__RECORDS FOR THE EXERCISE__
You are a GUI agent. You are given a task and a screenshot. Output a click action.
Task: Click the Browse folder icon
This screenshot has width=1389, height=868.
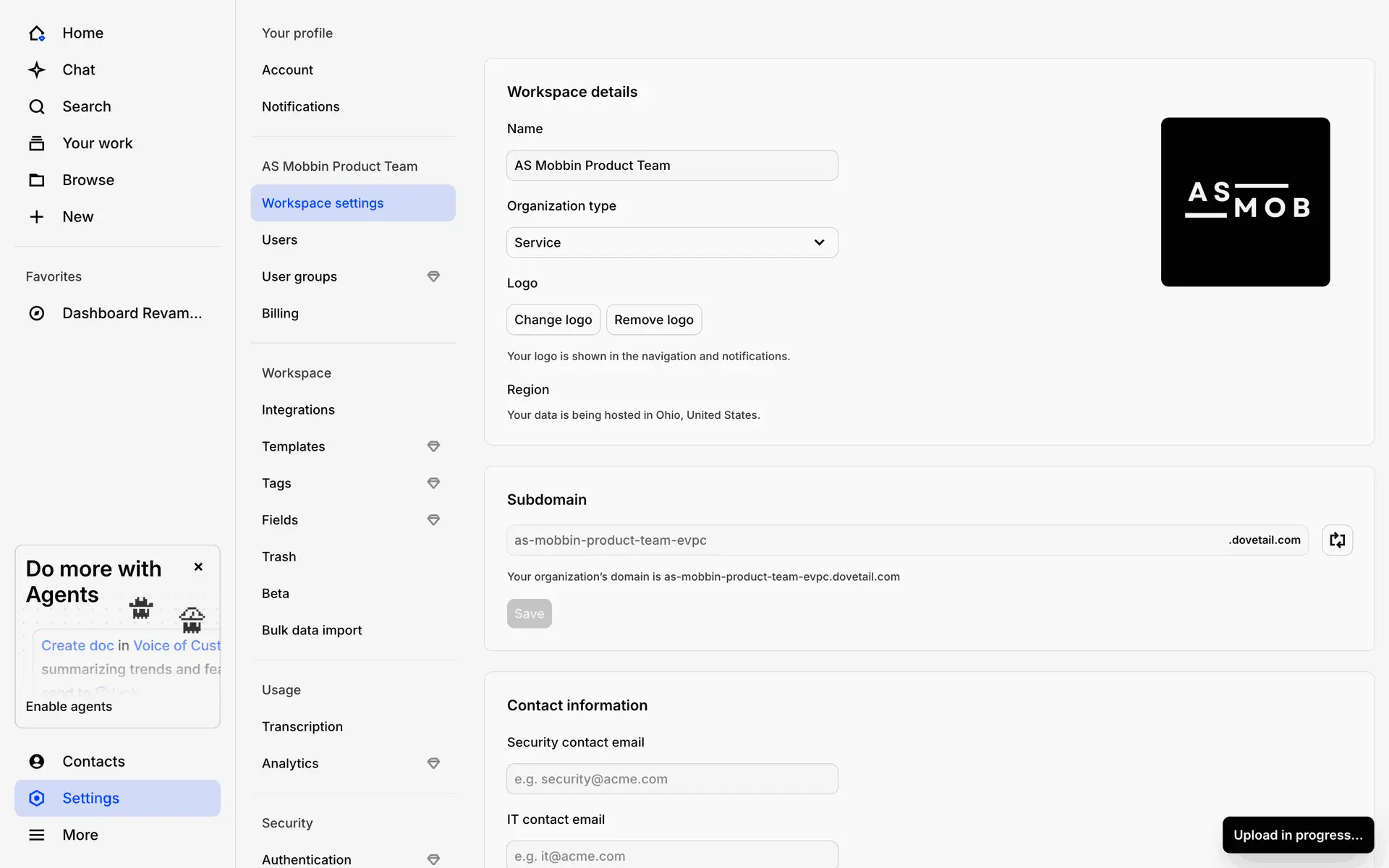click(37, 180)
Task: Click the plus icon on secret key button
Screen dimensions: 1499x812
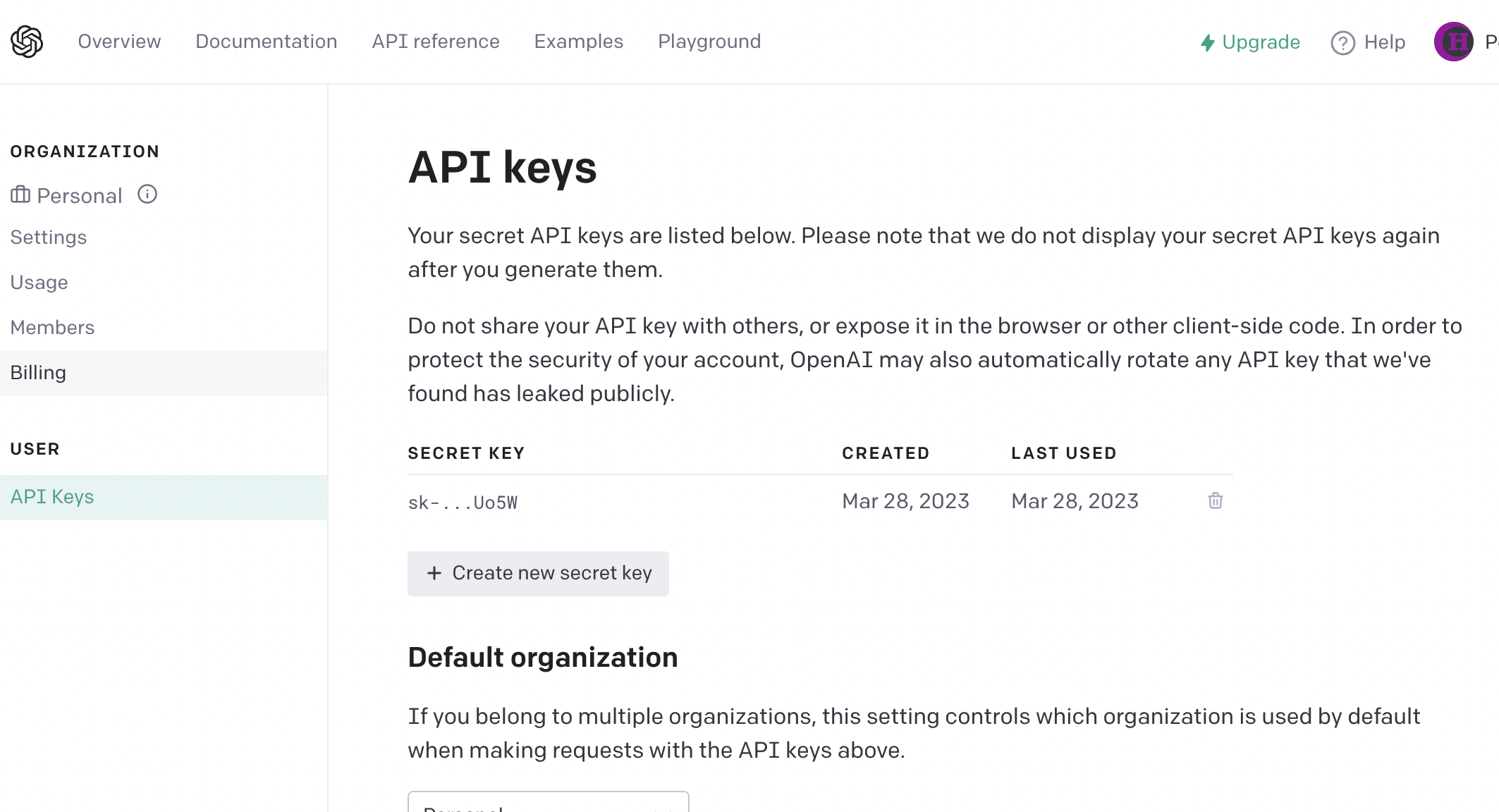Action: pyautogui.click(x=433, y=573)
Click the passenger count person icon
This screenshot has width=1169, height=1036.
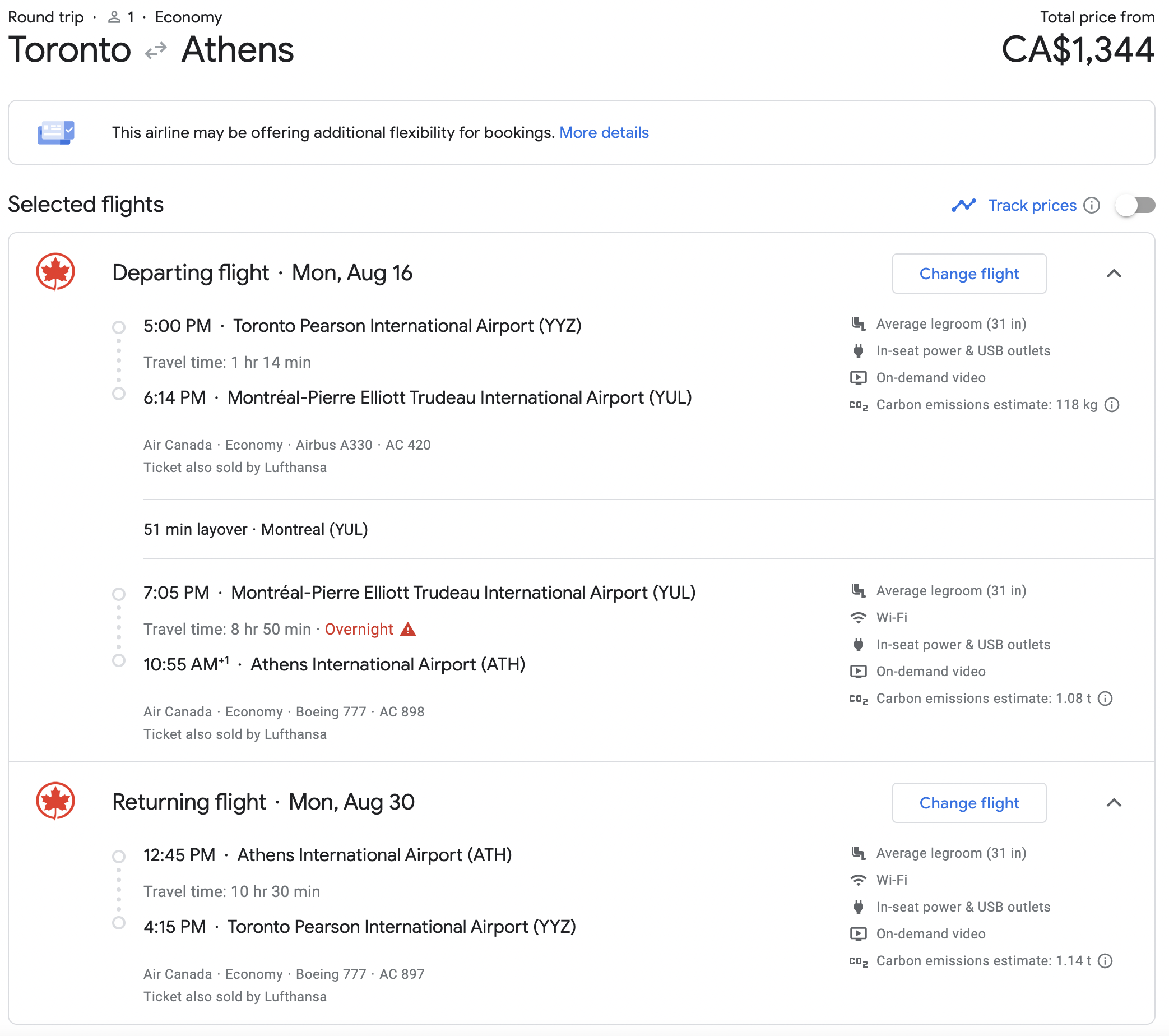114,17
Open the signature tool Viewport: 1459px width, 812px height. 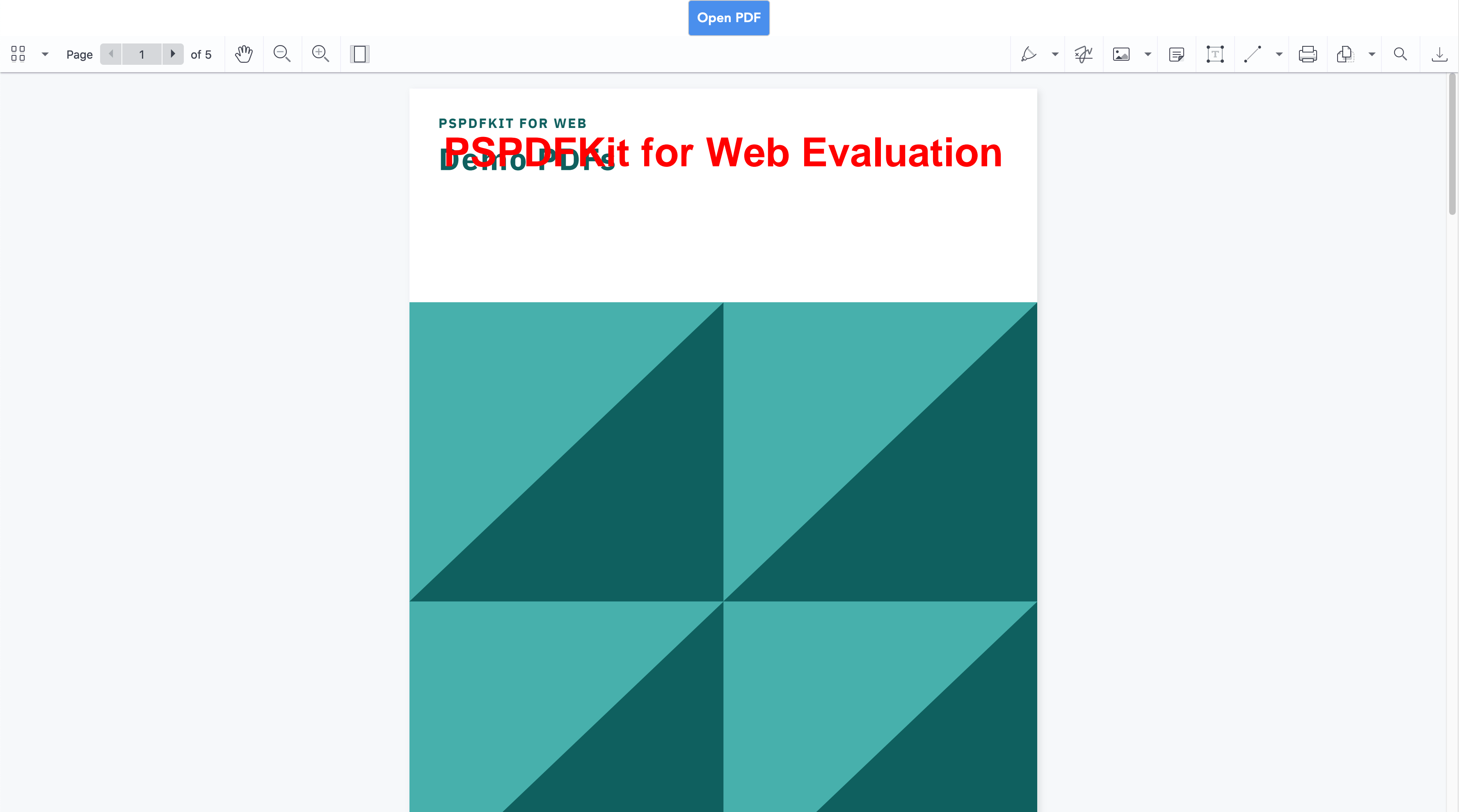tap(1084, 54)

__WHAT TO PRODUCE__
Nothing but the lines from the top of the data above through the line containing "Click the passenger count person icon" should be output, exactly as written and without the pictures.

__TASK OUTPUT__
You are a GUI agent. You are given a task and a screenshot. Output a click action.
Task: Click the Browse folder icon
This screenshot has width=1389, height=868.
click(37, 180)
Task: Click the plus icon on secret key button
Screen dimensions: 1499x812
Action: pyautogui.click(x=433, y=573)
Click the passenger count person icon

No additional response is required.